And it keeps track of your attempts at that segment in private too? Either I didn't know what I was doing or that is a great new feature. It seemed like I had to have my data public to see my segments. Same is true right now for RWGPS.


----------



## bvibert (Jun 12, 2012)

riverc0il said:


> And it keeps track of your attempts at that segment in private too? Either I didn't know what I was doing or that is a great new feature. It seemed like I had to have my data public to see my segments. Same is true right now for RWGPS.



I'm not sure about that, I left mine public.


----------



## riverc0il (Jun 12, 2012)

Ah. Unless they changed it, when you go private you no longer can see your segments.


----------



## bvibert (Jun 19, 2012)

Looks like Strava is getting sued:

http://www.mobilesportsreport.com/2...ava-com-to-blame-for-cycling-accident-deaths/

Sounds like a bunch of bullshit to me.  How could Strava possibly be responsible to ensure the safety of every route that users upload?  The whole idea seems ludicrous to me.


----------



## riverc0il (Jun 19, 2012)

bvibert said:


> Looks like Strava is getting sued:
> 
> http://www.mobilesportsreport.com/2...ava-com-to-blame-for-cycling-accident-deaths/
> 
> Sounds like a bunch of bullshit to me.  How could Strava possibly be responsible to ensure the safety of every route that users upload?  The whole idea seems ludicrous to me.


It was only a matter of time before someone got killed trying to break a Strava record. But I didn't anticipate the associated law suit. This law suit is asinine on so many levels. Makes you wonder if the rider that got killed would approve. Apparently, 41 year old men need Strava to personally certify every segment and provide speed guidelines (what about weather effects?). So much for personal responsibility and the desire to pursue outdoor activities in which exceeding previously generally accepted limits is not only encouraged but part of the very fabric of sport.


----------



## riverc0il (Jun 19, 2012)

More information:
http://velonews.competitor.com/2012/06/news/family-sues-strava-over-descending-death_224889

Including these two gems:

The rider was descending at over 40 MPH and the posted speed limit is 30 MPH. I'm not going to call foul on breaking the speed limit but I am going to call foul on blaming a third party that is basically a reporting site. You can't blame someone else when something bad happens when you are breaking the law intended to prevent the exact accident that happened.

The rider was killed when breaking trying to avoid a car. Basically, user error. The rider was going too fast and was not in control of his bike. We can speculate as to what happened but any one that is descended a hill well knows that thought process of when to break and when not to break depending on numerous factors including narrowness of road, curves in the road, traffic, ability to take the lane, knowledge or road, etc. Sucks he died trying to break a record but people die trying to break records all the time.

Finally, I will submit that Strava is a reporting web site... an aggregator of data. It doesn't in and of itself actively encourage its users to recklessly pursue speed records at any cost. It doesn't tell its users to break the speed limit. Obviously, such a site by its nature does these things passively. However, I would compare this to the Guinness Book of World Records which does pretty much the same thing. It tracks records and publishes them which by human nature encourages other people to break said records.

▶ DATA SECTION:
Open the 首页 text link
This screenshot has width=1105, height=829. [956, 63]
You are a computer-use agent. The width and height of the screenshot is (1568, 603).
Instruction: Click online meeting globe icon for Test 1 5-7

▶ EXERCISE 1: The forum thread about the Strava lawsuit lists factors a rider considers when deciding whether to brake on a descent. Name each factor it gives, through "ability to take the lane".
▶ EXERCISE 2: In the Strava lawsuit thread, what was the posted speed limit on the road where the rider was descending?
▶ EXERCISE 3: Continue the forum thread about the Strava lawsuit from the point where it stops.

▶ TASK RESPONSE 1: narrowness of road, curves in the road, traffic, ability to take the lane

▶ TASK RESPONSE 2: 30 MPH

▶ TASK RESPONSE 3:
----------



## skidmarks (Jun 21, 2012)

*The 30%*



bvibert said:


> Looks like Strava is getting sued:
> 
> http://www.mobilesportsreport.com/2...ava-com-to-blame-for-cycling-accident-deaths/
> 
> Sounds like a bunch of bullshit to me. How could Strava possibly be responsible to ensure the safety of every route that users upload? The whole idea seems ludicrous to me.




I saw this for the first time today on Velonews and figured it would make a great AZ thread but you guys beat me to it! 

_“His family basically wants justice for him,” said Susan Kang, the Flint family’s attorney, to ABC 
_My bet is Susan Kang wants 30% + Expenses

I feel bad for the family and who knows what their financial situation is. I'm sure they blame Strava for the death of their loved one and it's got to be ultra hard to take a pass on the cash that a lawsuit would provide. I wonder what percentage of lawsuits are of this nature. Seems like we've developed a great American Industry and more jobs for the future. 

Using Ski Tacks Apps this past winter did make me ski a little faster from time to time but that was the risk I took. Now let's say I hit a tree and got killed, would my family have the strength to not bring a lawsuit against Ski Tracks? That's what insurance is for, and I'm sure Ski Tracks has plenty.......

Signed up for Strava today and will check it out, will be careful!


----------



## o3jeff (Jun 21, 2012)

skidmarks said:


> _“His family basically wants justice for him,” said Susan Kang, the Flint family’s attorney, to ABC
> _



Maybe Strava should put him down as the fastest time on the part he did complete as justice for him.

Sad he got killed, but even sadder they filed a lawsuit.


----------



## MR. evil (Jul 1, 2012)

Been using this on my road rides for about a week now. It's a much cleaner interface than MapMyRide and the way it tracks elevation gain actually makes sense. 

As I expected I am at the bottom of the pack on all the climbing segments on my ussual rides. Not dead last but not far off.....man I'm slow!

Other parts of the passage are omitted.